Tasks to complete.
**a.** In the passage on cleaning business insurance, write out the part that opens with "What other types" and closes with "floods and hurricanes.", substituting "vandalism" for "theft".
**b.** Rewrite the records from their start through the line containing "Given: Tap the acronym DBMS", requests included, and shift every coordinate in the answers by -58. Give only those lines.

Cleaning business insurance premiums can range between $350-$800 per year which is roughly $30-$70 per month. The insurance company takes into account numerous risk factors the cleaning business could face and charges a rate accordingly. Higher risk cleaning companies pay higher premiums in anticipation of the likely need for the insurance company to pay a claim.

Janitorial surety bond premiums typically range from $125 to $650 per year, based on the desired bond amount. That comes out to be around $10-$55 per month for a promised loan amount of $10,000-$100,000 respectively. Unlike cleaning business insurance, the price of the surety bond premium is relative to the number of employees the business utilizes.

Frequently Asked Questions

What other types of insurance does a cleaning business need to consider?

There are 4 additional types of insurance to consider:

Business Owners Insurance

Covers a business from claims caused by fire, theft, or other disasters. Additional policies may be needed for things such as floods and hurricanes.

Stored records.
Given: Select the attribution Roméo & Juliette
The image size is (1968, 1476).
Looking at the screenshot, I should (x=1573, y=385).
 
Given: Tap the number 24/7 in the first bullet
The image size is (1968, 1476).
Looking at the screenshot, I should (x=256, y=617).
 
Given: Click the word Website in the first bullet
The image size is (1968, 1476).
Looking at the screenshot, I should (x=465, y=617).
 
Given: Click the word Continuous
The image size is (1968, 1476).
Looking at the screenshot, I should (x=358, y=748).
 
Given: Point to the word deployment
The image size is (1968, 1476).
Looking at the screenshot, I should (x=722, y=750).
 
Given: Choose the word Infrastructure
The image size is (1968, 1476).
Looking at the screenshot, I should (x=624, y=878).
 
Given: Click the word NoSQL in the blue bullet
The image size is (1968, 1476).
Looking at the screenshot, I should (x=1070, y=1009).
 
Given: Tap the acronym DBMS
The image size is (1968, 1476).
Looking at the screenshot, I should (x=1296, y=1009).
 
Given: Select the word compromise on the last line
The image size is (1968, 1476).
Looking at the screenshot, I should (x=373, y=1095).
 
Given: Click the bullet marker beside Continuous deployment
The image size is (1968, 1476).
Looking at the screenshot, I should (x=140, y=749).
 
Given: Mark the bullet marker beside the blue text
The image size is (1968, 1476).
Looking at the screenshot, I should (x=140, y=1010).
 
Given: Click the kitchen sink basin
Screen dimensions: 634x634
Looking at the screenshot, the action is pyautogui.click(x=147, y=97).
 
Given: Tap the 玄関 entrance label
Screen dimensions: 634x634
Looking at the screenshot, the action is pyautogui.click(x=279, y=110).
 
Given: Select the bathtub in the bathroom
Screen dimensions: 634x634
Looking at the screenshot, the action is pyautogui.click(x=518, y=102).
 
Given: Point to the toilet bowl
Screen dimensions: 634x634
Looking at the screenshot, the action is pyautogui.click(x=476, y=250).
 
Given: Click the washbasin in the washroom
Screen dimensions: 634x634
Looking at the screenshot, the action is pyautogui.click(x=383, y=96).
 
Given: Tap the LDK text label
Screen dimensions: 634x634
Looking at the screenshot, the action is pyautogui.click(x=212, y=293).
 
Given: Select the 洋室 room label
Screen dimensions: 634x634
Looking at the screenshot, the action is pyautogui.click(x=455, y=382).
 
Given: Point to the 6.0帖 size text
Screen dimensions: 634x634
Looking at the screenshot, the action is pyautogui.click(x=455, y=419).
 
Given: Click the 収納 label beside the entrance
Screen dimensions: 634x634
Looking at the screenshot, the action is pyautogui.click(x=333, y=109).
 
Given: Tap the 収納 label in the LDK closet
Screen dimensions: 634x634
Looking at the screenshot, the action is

Solutions by task.
**a.**
What other types of insurance does a cleaning business need to consider?

There are 4 additional types of insurance to consider:

Business Owners Insurance

Covers a business from claims caused by fire, vandalism, or other disasters. Additional policies may be needed for things such as floods and hurricanes.

**b.**
Given: Select the attribution Roméo & Juliette
The image size is (1968, 1476).
Looking at the screenshot, I should (x=1515, y=327).
 
Given: Tap the number 24/7 in the first bullet
The image size is (1968, 1476).
Looking at the screenshot, I should (x=198, y=559).
 
Given: Click the word Website in the first bullet
The image size is (1968, 1476).
Looking at the screenshot, I should (x=407, y=559).
 
Given: Click the word Continuous
The image size is (1968, 1476).
Looking at the screenshot, I should (x=300, y=690).
 
Given: Point to the word deployment
The image size is (1968, 1476).
Looking at the screenshot, I should (x=664, y=692).
 
Given: Choose the word Infrastructure
The image size is (1968, 1476).
Looking at the screenshot, I should (x=566, y=820).
 
Given: Click the word NoSQL in the blue bullet
The image size is (1968, 1476).
Looking at the screenshot, I should (x=1012, y=951).
 
Given: Tap the acronym DBMS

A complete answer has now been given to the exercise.